My sister-in-law have had some heart-rending conversations over the last year about the fear she deals with around this allergy—which could take her son in ten minutes’ time. One wrong snack, one EpiPen too far away.
But my heart balled up with a single text last week from the same sister-in-law: Her daughter, who’s not yet one, had an anaphylactic reaction. …To eggs.
Author Elizabeth Stone has written, “Making the decision to have a child–it is momentous. It is to decide forever to have your heart go walking around outside your body.” And nearly every parent who reads this will get that. Parenting, from the minute a woman has to urinate on that stick (not really your finest moment of dignity) and wait for two pink lines, flays us open to vulnerability. To love deeper and wider than we’d thought possible—and with that love, to couple ourselves to risk and loss.
For me, this currently embodies itself in a child of mine who lacks basic obedience, love of truth, and self-control. This kid has the power of personality to either be, like, president someday…or leading all the other inmates in prison. Good grief. That my kids would love God with their lives is my deepest joy. But that they’d fail to choose that would also be my greatest heartbreak. My prayers bubble with concern for that boy.
Do I think it’s wrong, to fear for my children? It’s not the emotion that’s wrong. I think my desire to protect my kids from pain is in an expression of God’s fierce protection of us.
I just have to choose what I’ll do with that fear.
Like anything precious, fear can inflate to a disproportionate size. We might become overprotective. Overindulgent. Hypercontrolling. Reactive. Nagged and consumed by subtle worry. Angry at anyone who would threaten that promise we made to ourselves: that our kids wouldn’t see unnecessary pain (see helpful posts here on shielding our kids, and why they need to struggle). Oddly, I think of Tolkien’s Gollum when I imagine these things that have power over us: They disfigure us, supercharge our reactions toward threats, and even isolate us as we cherish “My Precious.” They can make us parents driven tirelessly by fear rather than trust.
But those fears can also ratchet us to a new level of being able to turn back to God with our deep-seated cares brimming from our arms. We can commit them to him afresh when people more precious than our own lives are out there on what we see as a battlefield, vulnerable and underequipped.
We can teach our kids trust and worship in their own suffering. We can sculpt a sinewy, beautiful theology in their own danger, or like my son, their own weakness (him, this morning: “I’m sorry for overreacting. Will you forgive me?”). We can learn alongside them that strong kids emerge not from a world free of danger or temptation, but a world where a loving, all-powerful God stands tenderly at the helm.
They will be fighters. And as we collide with these fears together—we just might encounter our own healing, too.
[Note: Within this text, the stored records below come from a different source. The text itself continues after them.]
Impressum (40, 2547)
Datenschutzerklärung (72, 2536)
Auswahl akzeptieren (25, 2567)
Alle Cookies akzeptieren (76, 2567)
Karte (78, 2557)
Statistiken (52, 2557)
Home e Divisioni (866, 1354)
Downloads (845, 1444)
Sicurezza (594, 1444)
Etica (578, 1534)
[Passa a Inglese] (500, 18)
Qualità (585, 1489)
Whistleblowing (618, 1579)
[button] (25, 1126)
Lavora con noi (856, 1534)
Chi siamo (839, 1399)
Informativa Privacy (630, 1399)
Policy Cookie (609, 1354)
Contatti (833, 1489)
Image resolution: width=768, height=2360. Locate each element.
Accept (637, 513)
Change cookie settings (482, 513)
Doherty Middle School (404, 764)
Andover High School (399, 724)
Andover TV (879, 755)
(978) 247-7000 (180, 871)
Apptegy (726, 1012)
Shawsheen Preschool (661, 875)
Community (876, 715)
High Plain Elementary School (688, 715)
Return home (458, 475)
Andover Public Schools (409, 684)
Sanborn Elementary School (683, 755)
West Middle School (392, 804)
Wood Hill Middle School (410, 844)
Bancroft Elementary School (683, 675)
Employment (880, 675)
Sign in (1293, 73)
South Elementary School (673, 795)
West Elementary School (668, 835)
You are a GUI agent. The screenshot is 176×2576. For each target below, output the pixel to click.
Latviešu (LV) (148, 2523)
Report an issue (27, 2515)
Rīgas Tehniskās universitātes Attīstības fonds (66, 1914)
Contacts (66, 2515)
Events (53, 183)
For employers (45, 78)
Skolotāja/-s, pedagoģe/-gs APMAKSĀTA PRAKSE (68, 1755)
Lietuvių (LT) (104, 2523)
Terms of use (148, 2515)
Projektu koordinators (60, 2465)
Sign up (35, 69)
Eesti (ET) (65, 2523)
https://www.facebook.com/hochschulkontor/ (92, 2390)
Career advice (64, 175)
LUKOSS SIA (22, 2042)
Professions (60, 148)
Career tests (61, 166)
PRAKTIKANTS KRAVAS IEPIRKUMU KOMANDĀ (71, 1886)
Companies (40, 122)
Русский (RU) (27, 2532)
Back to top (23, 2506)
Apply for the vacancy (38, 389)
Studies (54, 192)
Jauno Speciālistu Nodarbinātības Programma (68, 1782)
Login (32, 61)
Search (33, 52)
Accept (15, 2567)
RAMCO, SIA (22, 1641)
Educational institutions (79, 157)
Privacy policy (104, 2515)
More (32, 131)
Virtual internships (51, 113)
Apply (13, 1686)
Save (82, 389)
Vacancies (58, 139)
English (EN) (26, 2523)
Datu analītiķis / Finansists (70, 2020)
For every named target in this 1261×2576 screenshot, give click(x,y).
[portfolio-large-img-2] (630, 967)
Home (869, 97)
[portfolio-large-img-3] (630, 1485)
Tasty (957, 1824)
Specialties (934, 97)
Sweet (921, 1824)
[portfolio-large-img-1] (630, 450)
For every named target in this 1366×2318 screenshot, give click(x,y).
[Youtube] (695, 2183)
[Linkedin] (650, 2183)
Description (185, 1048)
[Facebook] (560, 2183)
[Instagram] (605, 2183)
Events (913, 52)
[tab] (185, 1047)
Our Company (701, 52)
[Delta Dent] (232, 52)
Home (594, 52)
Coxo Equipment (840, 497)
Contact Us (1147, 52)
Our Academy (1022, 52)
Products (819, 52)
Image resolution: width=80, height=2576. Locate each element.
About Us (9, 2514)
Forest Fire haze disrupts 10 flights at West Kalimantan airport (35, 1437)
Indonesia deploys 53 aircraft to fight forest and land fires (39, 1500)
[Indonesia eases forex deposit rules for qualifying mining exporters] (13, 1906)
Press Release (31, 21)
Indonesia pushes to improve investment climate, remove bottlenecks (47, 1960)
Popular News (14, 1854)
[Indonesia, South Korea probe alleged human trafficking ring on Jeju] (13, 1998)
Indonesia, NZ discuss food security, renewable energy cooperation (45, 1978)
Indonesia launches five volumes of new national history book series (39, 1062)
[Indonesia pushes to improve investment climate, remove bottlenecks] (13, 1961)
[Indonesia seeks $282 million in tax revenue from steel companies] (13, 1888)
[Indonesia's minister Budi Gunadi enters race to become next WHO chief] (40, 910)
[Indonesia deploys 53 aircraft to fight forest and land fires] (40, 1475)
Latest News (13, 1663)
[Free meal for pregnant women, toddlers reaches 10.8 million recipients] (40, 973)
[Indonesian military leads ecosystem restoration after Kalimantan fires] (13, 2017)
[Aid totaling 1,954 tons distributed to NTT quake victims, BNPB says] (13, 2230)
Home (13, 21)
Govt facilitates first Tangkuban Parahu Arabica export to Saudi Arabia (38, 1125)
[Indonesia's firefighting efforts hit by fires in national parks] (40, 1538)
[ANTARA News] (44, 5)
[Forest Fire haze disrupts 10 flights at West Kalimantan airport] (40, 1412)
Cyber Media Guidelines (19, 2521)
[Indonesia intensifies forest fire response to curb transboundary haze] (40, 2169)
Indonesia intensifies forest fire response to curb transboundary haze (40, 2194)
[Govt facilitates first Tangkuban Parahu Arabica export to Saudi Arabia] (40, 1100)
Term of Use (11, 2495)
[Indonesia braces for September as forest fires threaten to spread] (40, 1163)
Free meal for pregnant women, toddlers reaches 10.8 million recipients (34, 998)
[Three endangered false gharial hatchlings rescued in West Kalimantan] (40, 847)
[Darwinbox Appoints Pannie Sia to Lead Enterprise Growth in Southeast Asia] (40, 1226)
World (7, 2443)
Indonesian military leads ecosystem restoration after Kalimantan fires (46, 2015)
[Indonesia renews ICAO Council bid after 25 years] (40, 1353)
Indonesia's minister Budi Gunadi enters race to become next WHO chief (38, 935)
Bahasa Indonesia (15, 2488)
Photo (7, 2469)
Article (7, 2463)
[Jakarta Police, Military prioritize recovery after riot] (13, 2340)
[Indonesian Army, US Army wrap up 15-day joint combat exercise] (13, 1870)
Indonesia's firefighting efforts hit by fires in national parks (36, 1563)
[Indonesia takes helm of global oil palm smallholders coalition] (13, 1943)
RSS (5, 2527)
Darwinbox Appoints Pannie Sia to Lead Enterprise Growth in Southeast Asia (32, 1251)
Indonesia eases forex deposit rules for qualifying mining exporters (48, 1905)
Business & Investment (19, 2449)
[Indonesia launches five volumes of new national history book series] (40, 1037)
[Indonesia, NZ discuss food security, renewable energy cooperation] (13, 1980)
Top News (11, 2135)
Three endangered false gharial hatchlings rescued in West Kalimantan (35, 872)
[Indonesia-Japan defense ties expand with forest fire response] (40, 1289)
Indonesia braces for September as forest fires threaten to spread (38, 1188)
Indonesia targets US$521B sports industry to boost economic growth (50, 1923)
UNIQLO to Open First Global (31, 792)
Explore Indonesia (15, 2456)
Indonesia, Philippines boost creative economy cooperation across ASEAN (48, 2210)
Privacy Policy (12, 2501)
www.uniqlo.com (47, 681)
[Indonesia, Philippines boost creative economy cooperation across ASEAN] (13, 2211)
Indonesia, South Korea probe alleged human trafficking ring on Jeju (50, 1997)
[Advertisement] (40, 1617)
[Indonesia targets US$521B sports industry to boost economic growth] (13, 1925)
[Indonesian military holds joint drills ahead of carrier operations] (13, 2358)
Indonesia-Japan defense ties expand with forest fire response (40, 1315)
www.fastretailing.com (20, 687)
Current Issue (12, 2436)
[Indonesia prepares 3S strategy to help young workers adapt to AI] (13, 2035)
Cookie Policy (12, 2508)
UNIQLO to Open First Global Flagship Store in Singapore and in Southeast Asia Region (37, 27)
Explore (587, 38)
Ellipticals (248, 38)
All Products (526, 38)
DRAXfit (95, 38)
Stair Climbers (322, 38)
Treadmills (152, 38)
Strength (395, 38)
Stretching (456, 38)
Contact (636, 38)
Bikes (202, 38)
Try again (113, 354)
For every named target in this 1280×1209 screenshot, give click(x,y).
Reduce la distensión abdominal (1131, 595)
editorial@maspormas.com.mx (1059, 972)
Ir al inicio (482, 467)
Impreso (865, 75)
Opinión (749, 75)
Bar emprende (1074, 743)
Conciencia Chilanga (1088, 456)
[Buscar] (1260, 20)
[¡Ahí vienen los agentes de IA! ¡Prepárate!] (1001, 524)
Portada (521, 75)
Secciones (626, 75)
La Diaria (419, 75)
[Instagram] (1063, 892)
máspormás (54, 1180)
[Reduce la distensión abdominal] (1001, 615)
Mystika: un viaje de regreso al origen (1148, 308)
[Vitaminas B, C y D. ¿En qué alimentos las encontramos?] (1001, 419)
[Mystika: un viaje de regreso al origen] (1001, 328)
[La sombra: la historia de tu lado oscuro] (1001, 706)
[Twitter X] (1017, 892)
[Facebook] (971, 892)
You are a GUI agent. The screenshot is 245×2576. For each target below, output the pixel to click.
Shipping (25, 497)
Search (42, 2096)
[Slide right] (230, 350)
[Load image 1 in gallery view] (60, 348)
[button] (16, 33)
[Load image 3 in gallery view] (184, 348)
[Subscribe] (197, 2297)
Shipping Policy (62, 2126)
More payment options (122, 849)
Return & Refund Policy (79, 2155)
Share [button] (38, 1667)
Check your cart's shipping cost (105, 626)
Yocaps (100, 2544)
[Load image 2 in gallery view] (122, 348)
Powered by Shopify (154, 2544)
My mom told me once that when one of her greatest nightmares for her kids became reality, she witnessed unmistakably that God still faithfully carried her through it with every bit of grace required.
God demonstrates sweeping purposes even through our searing fears–not making the bad good (pastor Tim Keller points to Jesus at Lazarus’ tomb, just before He raises him: He is angry, and weeping. The bad is still bad, and that is why God must overcome it). But, as is the theme of the entire Bible,
The biblical view of things is resurrection–not a future that is just a consolation for the life we never had but a restoration of the life you always wanted. This means that every horrible thing that ever happened will not only be undone and repaired but will in some way make the eventual glory and joy even greater.*
This was true, even in the present life, for my mom. The nightmare now has no hold on her. Her galvanized soul has seen that yes, God’s worthy of what’s most valuable to us. And what’s most painful.
My sister-in-law texted me this morning how much she’s praising God. Know why? She thinks her son’s peanut allergy may have saved her daughter’s life. Because of his allergy, she had an EpiPen close by while they waited 15 minutes for an ambulance.
No, that doesn’t answer the question of her daughter’s allergies, or even tie a neat bow on her son’s. But it does remind us that the stories God’s writing for our kids inevitably have the same ending: Their good. His honor.